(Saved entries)
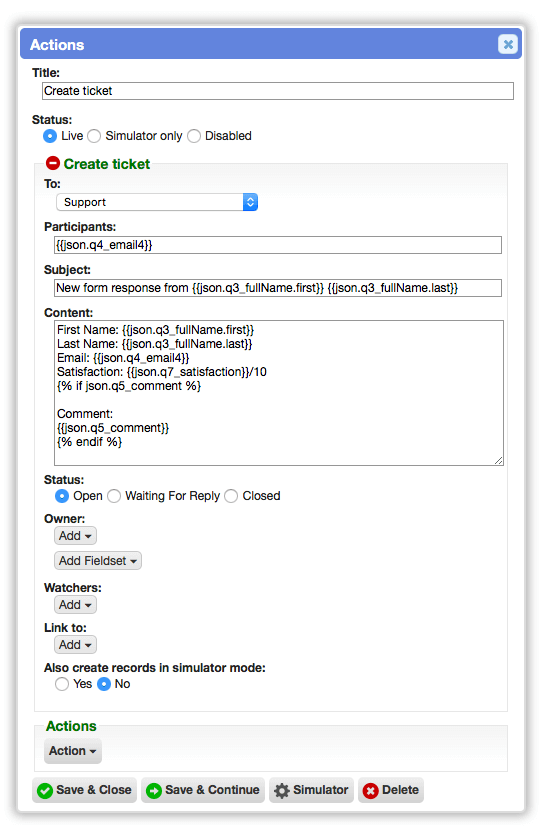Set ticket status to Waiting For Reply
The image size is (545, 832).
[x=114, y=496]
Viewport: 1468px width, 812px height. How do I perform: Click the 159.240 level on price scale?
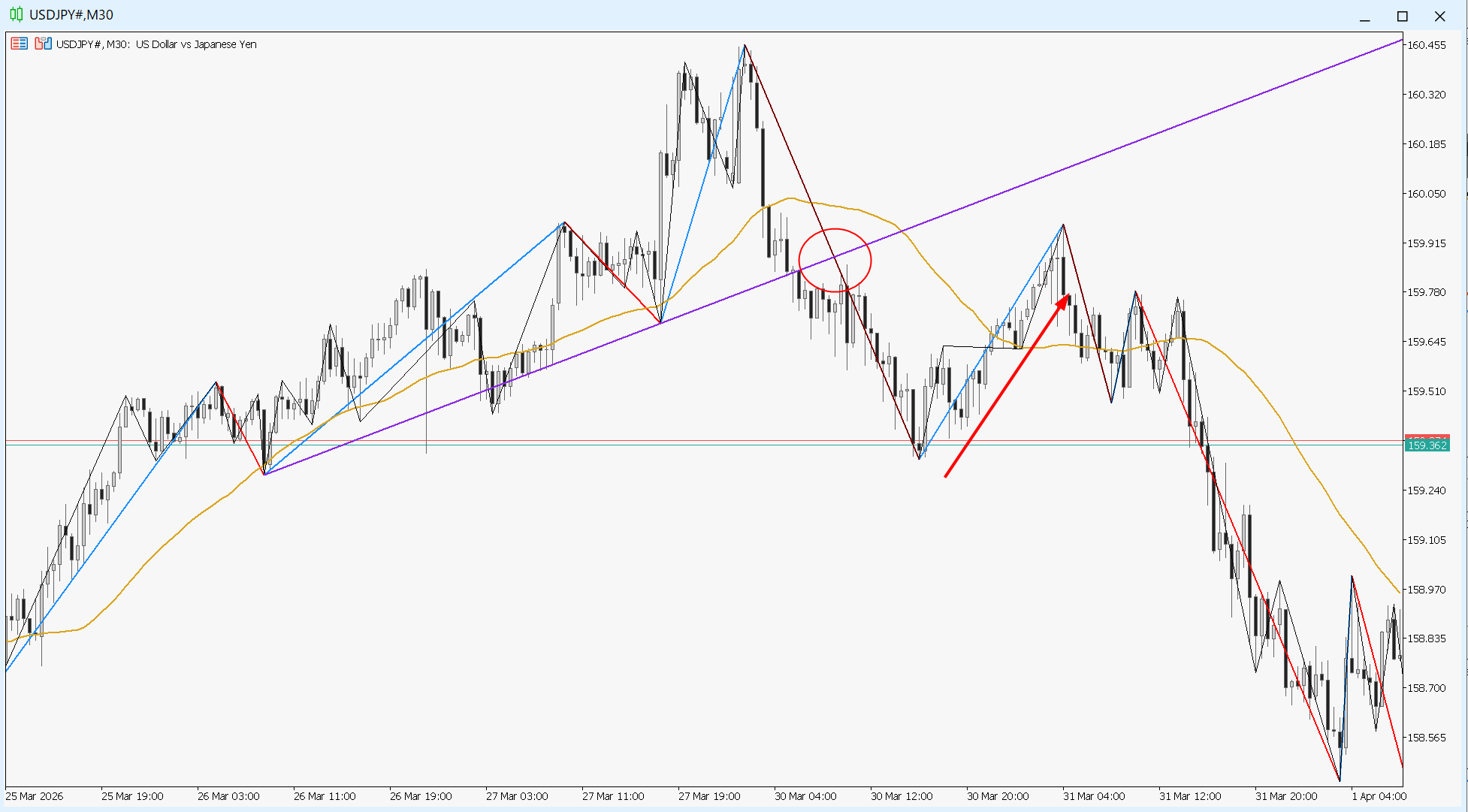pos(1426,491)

**What is expected**
Only the lines from the one containing "Viewport: 1468px width, 812px" through the end of the records should be copied, exactly and with both ends included; the pictures should not.

**Answer box**
Viewport: 1468px width, 812px height. How do I perform: Click the 159.240 level on price scale?
pos(1426,491)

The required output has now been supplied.